- Entries shown
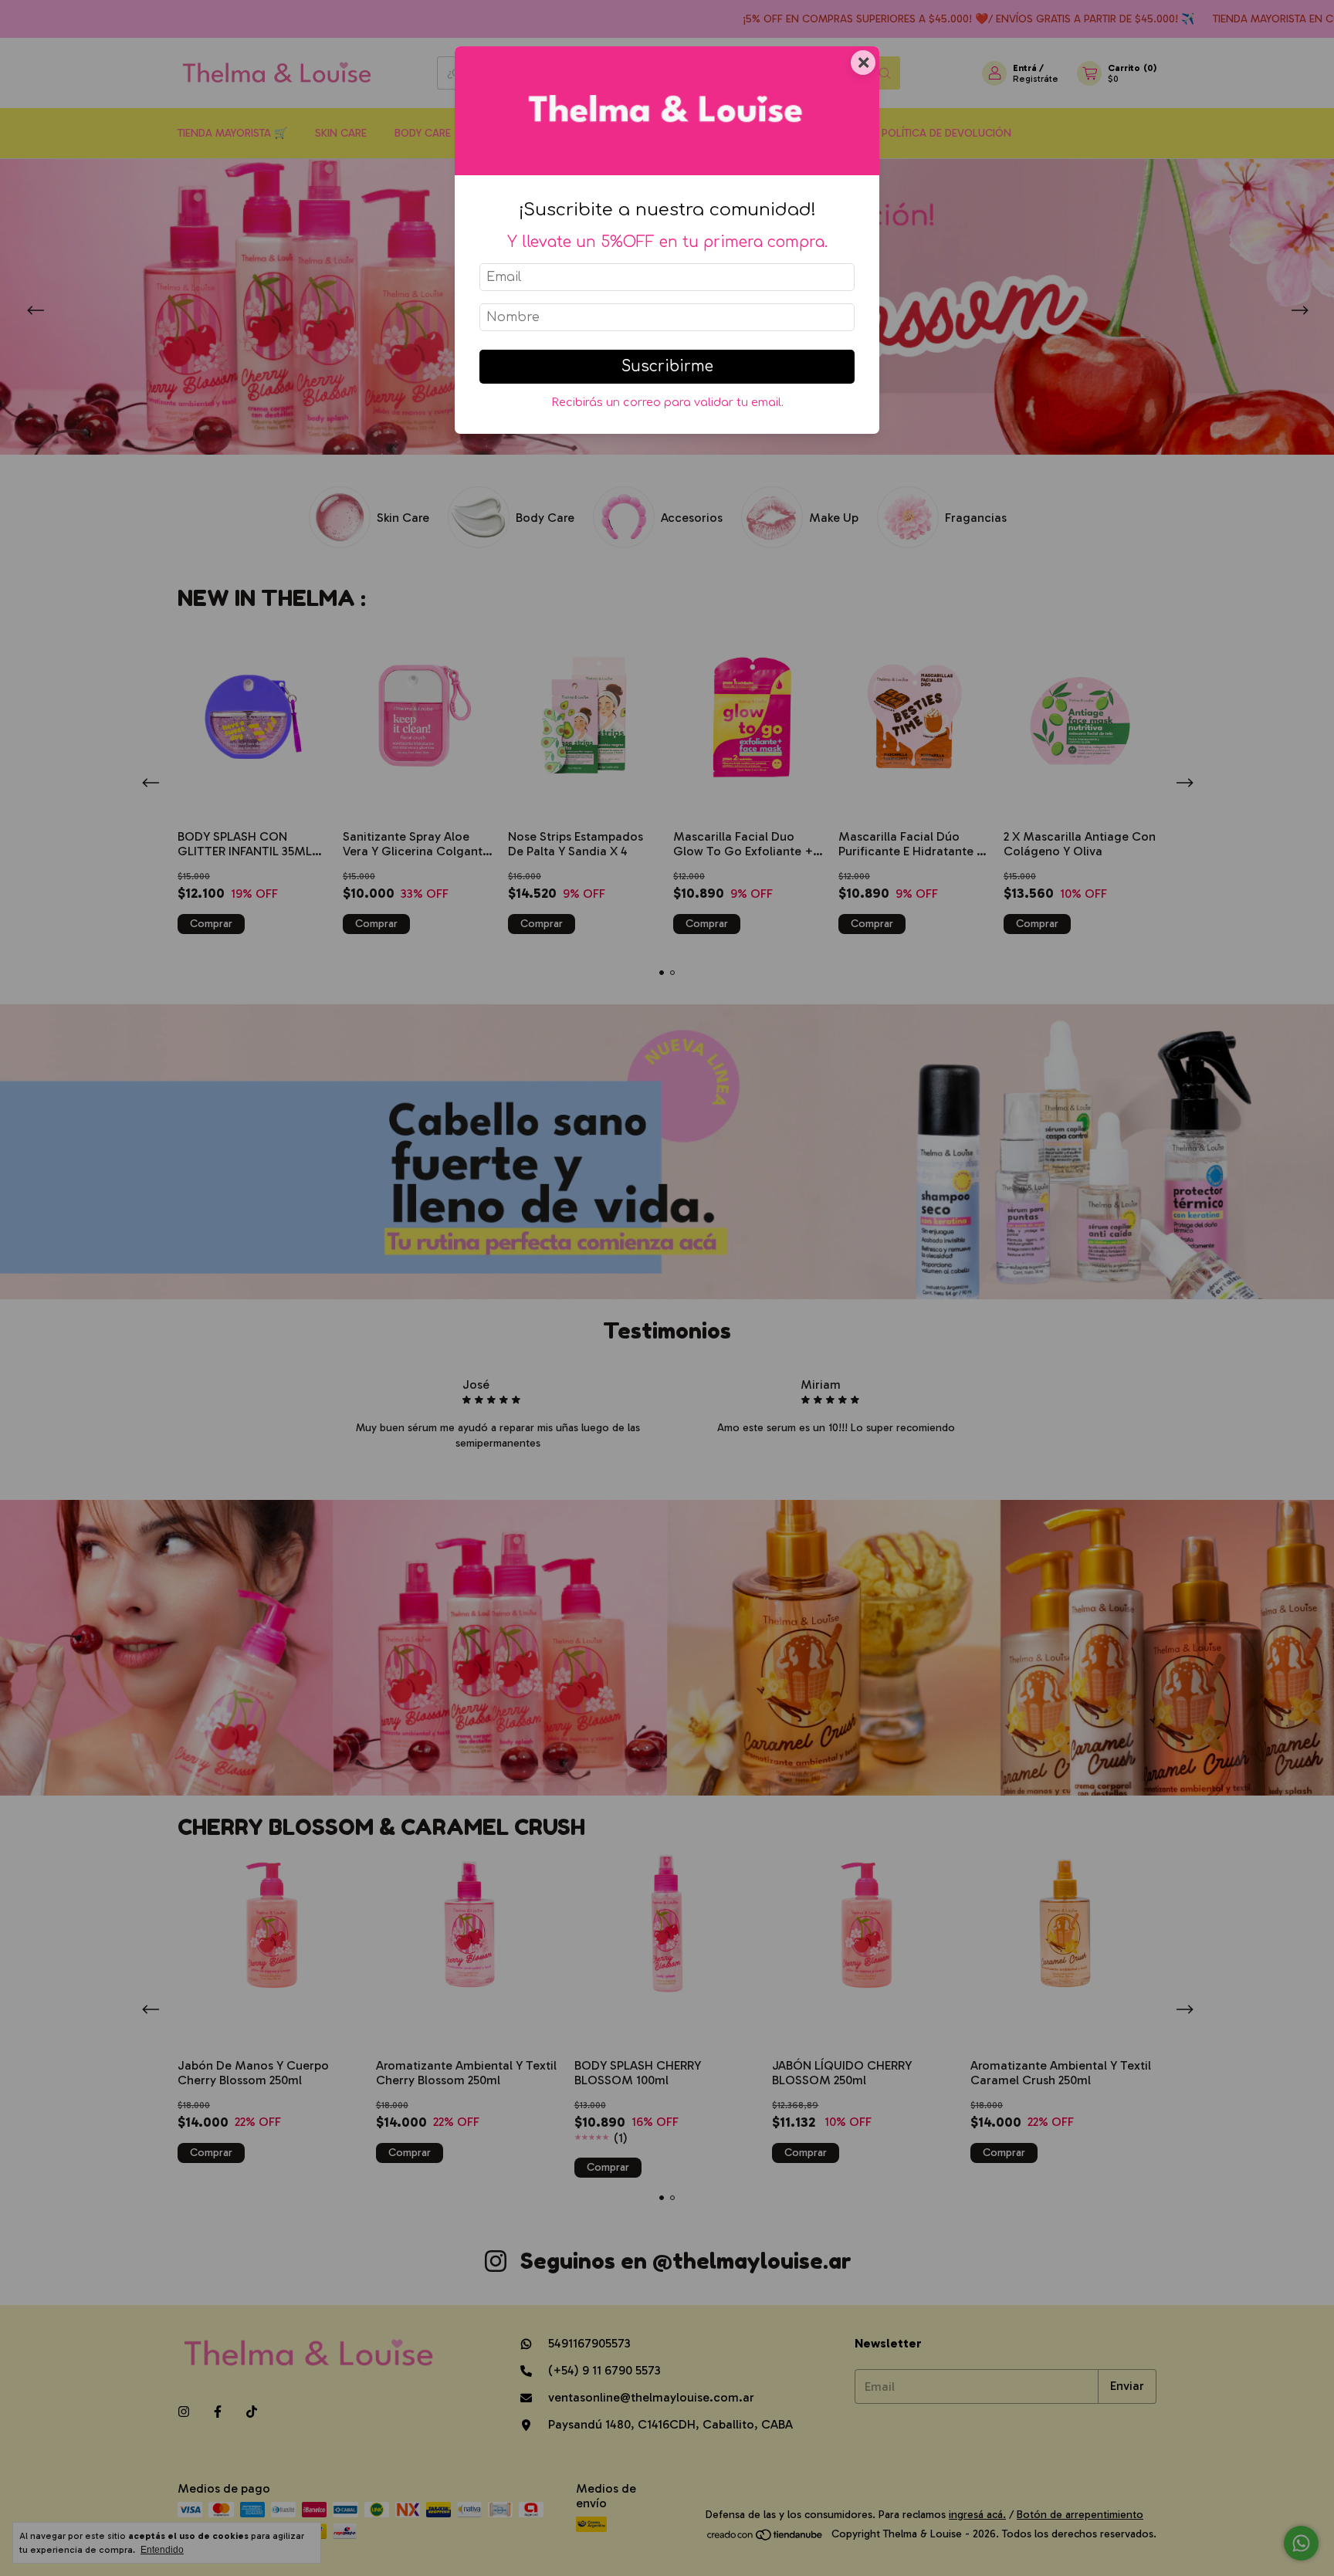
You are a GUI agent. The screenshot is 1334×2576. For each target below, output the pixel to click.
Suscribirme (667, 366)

==

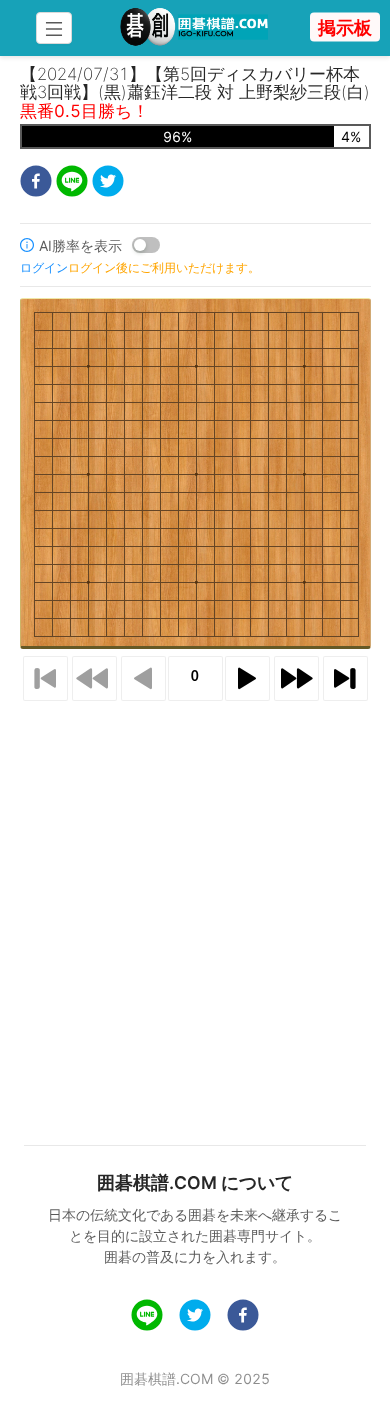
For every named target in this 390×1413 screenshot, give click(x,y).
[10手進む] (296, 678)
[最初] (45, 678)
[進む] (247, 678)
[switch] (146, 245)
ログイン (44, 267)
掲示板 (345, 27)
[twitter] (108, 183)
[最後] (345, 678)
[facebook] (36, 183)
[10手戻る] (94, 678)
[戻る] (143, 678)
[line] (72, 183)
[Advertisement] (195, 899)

- What to work on
An exact copy of the lines above between the line holding "[進む] (247, 678)" and the line holding "[Advertisement] (195, 899)", inclusive, is the whole answer.

- Response to the exercise
[進む] (247, 678)
[switch] (146, 245)
ログイン (44, 267)
掲示板 (345, 27)
[twitter] (108, 183)
[最後] (345, 678)
[facebook] (36, 183)
[10手戻る] (94, 678)
[戻る] (143, 678)
[line] (72, 183)
[Advertisement] (195, 899)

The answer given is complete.